### Task material
= Beginning of Section =

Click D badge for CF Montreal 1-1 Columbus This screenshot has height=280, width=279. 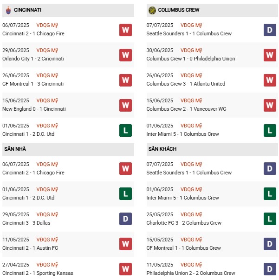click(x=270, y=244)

= End of Section =
= Beginning of Section =

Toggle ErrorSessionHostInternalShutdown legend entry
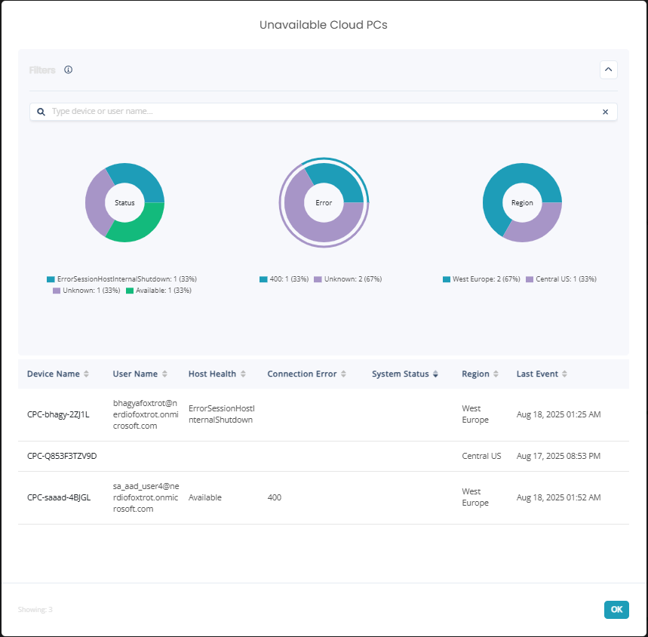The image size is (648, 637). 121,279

= End of Section =
= Beginning of Section =

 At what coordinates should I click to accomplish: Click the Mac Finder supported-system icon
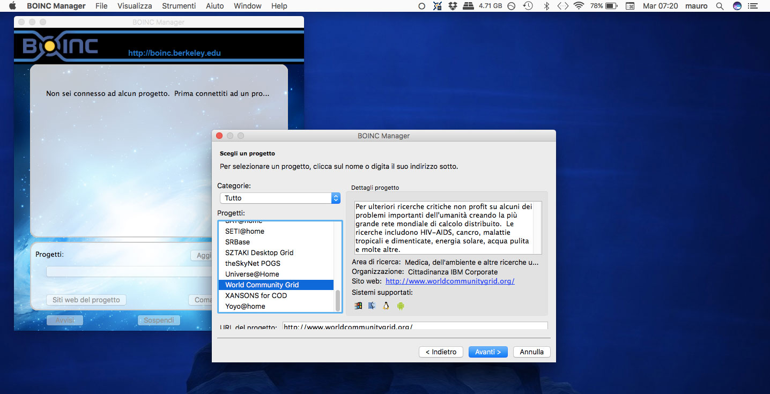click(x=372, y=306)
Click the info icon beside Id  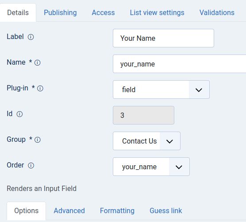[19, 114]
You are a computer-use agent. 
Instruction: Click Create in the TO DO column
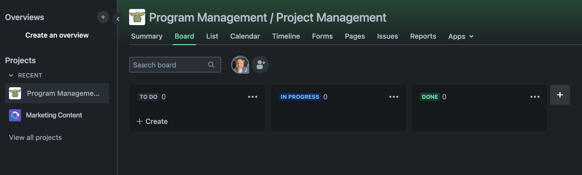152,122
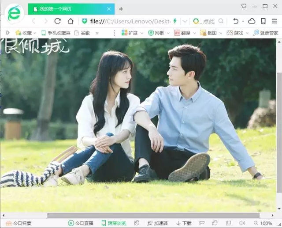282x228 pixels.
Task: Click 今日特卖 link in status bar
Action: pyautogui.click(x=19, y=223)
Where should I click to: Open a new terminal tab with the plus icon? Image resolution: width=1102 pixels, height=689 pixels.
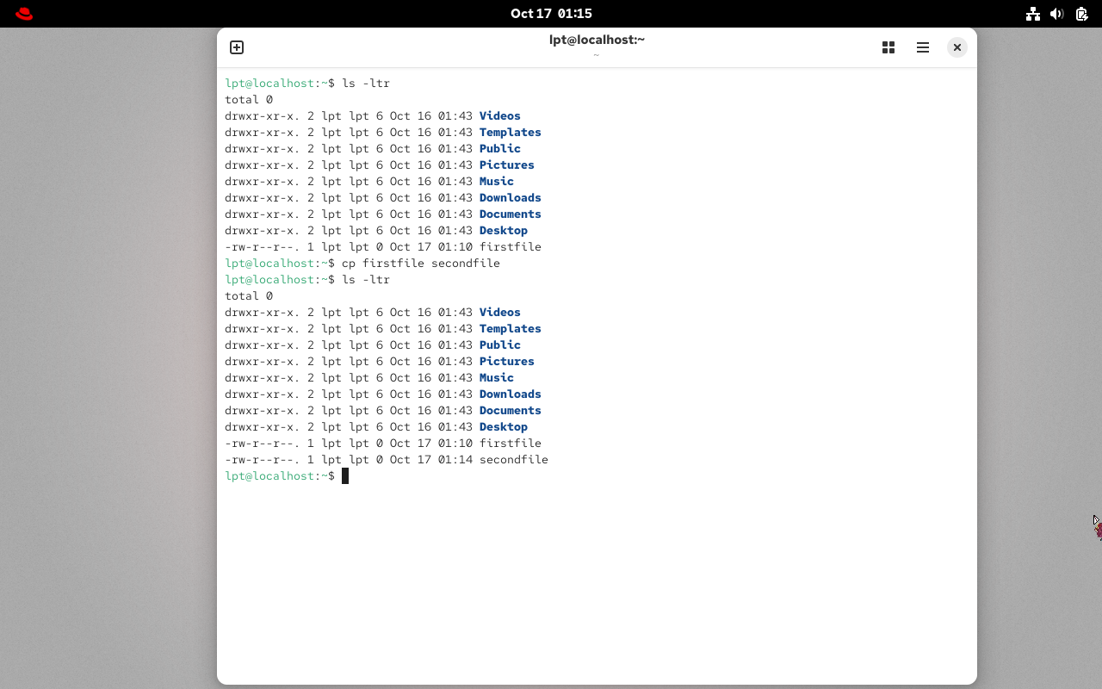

= End of Section =

### Exercise requirements
Starting at the line above with "Instruction: Click Create in the TO DO column", output every line exactly up to and including the line with "Where should I", but none of the pictures.

### Reply
Instruction: Click Create in the TO DO column
152,122
282x228 pixels.
Task: Click 今日特卖 link in status bar
Action: pyautogui.click(x=19, y=223)
Where should I click to: Open a new terminal tab with the plus icon? Image resolution: width=1102 pixels, height=689 pixels.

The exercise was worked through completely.